# Lionel large scale TMCC is dc powered



## tommyheadleycox (Oct 15, 2010)

While poking around for info about my own Lionel large scale GP-20 A/B set, I learned some stuff that others might find interesting. Stop reading now if you’re already yawning. First: Here is a link that shows all the large scale diesels that Lionel ever made:
http://www.lionel.com/CustomerServi...t&doAction=search&product=8-850&productNumber

Only the last 2 models, after 1998, were Command Ready. The following is direct quote language from the Lionel service manual for their large scale/G scale Milwaukee Road GP-20 diesel.

Command Control Upgrade
•	This upgrade is made using kit 6-22960, which includes a radio circuit
•	and an antenna.
•	TO OPERATE IN COMMAND, YOU NEED A COMMAND BASE AND A CAB-1 REMOTE.
Preparing Your Layout For Operation
•	Your track remains DC* powered with a minimum suggested power rating of 135 watts required to operate your upgraded model.

How can it stay DC powered and still be digital? Strange. This is only true in Lionel 2 rail large scale.

Tommy


----------



## Greg Elmassian (Jan 3, 2008)

DC on the track with a "carrier" signal riding on it, just like MTH DCS. The locomotive separates the "signal" that is "riding" on the DC to get the commands.

I don't know the specific frequency or amplitude or modulation of the signal.

Greg


----------



## Chucks_Trains (Jan 2, 2008)

Boy have you got that all wrong!

TMCC is basically a radio system where the transmitting antenna is part rails and part ac house wiring. No power on the rail doesn't stop the TMCC signal from transmitting. TMCC equipped engines have an antenna that receives the signal...again nothing to do with track voltage.


----------



## Greg Elmassian (Jan 3, 2008)

DCS will work as a carrier on the rails, if the voltage is zero, then all you have is the DCS signal.

You now say that DCS is also broadcast on the AC power? So did it get there? The AIU transmits the signal out of the other end of the box (the power input) and then goes back through the power supply to the AC house wiring?

That is completely impossible, besides wrong.
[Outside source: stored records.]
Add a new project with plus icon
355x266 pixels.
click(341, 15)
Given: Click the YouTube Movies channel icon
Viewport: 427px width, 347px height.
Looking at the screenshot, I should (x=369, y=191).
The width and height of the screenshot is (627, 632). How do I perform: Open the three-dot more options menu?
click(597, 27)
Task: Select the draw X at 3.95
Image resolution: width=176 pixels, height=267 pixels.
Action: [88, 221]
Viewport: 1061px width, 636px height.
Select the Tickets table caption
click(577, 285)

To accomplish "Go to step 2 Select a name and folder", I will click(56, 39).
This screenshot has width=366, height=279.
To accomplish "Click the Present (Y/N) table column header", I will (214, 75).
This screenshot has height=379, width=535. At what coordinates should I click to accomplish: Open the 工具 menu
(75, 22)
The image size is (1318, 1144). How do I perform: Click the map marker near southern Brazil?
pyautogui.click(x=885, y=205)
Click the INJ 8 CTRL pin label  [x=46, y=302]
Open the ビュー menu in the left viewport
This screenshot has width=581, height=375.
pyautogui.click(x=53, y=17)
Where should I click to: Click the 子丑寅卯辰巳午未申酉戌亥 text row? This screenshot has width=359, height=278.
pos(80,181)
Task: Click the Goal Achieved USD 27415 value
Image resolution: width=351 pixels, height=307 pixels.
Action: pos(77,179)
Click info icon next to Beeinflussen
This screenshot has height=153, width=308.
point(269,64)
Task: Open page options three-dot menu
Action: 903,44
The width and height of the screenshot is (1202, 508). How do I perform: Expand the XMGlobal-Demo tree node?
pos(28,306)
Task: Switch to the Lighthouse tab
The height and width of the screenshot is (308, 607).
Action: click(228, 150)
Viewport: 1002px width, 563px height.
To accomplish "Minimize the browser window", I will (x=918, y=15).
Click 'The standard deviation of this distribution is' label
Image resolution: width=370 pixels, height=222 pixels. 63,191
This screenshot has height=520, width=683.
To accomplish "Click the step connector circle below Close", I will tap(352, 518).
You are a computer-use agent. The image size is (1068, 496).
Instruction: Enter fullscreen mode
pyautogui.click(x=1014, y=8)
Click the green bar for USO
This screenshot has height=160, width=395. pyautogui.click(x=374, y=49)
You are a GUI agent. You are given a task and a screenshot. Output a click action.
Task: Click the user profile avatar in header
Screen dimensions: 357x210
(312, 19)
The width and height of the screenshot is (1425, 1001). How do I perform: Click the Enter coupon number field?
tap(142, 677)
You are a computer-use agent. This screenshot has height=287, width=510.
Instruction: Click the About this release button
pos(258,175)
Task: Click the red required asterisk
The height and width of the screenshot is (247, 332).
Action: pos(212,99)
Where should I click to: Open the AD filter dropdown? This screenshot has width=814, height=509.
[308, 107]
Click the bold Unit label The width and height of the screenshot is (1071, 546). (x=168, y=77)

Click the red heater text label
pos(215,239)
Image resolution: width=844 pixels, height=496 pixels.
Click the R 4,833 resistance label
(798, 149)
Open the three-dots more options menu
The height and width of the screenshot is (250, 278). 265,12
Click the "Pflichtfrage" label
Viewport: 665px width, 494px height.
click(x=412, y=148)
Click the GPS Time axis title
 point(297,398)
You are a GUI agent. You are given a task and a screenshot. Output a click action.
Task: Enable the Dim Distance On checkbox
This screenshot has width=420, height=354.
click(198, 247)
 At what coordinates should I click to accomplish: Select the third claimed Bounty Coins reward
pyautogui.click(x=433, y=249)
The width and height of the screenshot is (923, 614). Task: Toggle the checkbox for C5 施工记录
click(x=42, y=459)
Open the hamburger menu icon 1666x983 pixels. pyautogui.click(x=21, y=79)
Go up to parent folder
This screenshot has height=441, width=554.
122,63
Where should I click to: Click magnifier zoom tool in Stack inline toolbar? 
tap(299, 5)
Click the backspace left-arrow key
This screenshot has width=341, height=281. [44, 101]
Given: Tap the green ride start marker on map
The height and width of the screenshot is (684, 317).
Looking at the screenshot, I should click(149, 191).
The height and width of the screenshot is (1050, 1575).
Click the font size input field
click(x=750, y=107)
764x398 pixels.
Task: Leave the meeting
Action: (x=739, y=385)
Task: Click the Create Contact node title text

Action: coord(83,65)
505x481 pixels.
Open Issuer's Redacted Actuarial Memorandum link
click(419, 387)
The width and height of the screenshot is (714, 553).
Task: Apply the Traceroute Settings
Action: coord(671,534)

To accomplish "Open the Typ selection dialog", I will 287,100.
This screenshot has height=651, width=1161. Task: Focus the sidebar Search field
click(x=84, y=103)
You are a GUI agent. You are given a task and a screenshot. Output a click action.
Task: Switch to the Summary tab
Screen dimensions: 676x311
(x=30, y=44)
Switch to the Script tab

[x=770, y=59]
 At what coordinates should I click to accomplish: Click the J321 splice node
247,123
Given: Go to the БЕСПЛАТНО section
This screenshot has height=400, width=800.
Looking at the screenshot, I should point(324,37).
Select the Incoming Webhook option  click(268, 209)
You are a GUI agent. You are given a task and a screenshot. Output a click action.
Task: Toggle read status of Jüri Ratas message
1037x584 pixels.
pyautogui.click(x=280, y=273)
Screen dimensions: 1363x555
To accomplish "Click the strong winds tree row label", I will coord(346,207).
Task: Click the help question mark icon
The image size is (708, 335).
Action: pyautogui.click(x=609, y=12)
Show me the place this is stated by MTH, or for that matter anyone else... I really want to see this.

DCS uses a carrier frequency of 3.27 MHz, and I can document that.

You need to talk to an electrical engineer and ask if this is how it works. But I guess you would not believe him either.

Greg

p.s. if DCS really did feed 3.27 MHz back into your house wiring, the FCC wants to have a talk with them, they are violating the law.


----------



## Chucks_Trains (Jan 2, 2008)

This discussion is about TMCC 

See the thread title??!! Lionel large scale TMCC is dc powered


----------



## Greg Elmassian (Jan 3, 2008)

Sorry, I thought this was the normal harangue from Chuck about MTH DCS since I compared TSMCC to DCS.

Back to TSMCC...

From Trainfacts.com (one of the few technical resources):

The Lionel TMCC Command Base (Base) receives, interprets and retransmits commands from a TMCC CAB-1 handheld controller. The Base outputs include a signal that transmits through the outer rails of the layout at 455 KHz to locomotives and accessory devices, and a 9-pin pseudo-RS232 port that can drive power and accessory controls that utilize the RS232 protocol at 9600 baud. The 9-pin connector can also be used for bidirectional communication with a computer, in which case incoming TMCC commands generated by the computer will be echoed on the outer rail signal and the 9-pin output.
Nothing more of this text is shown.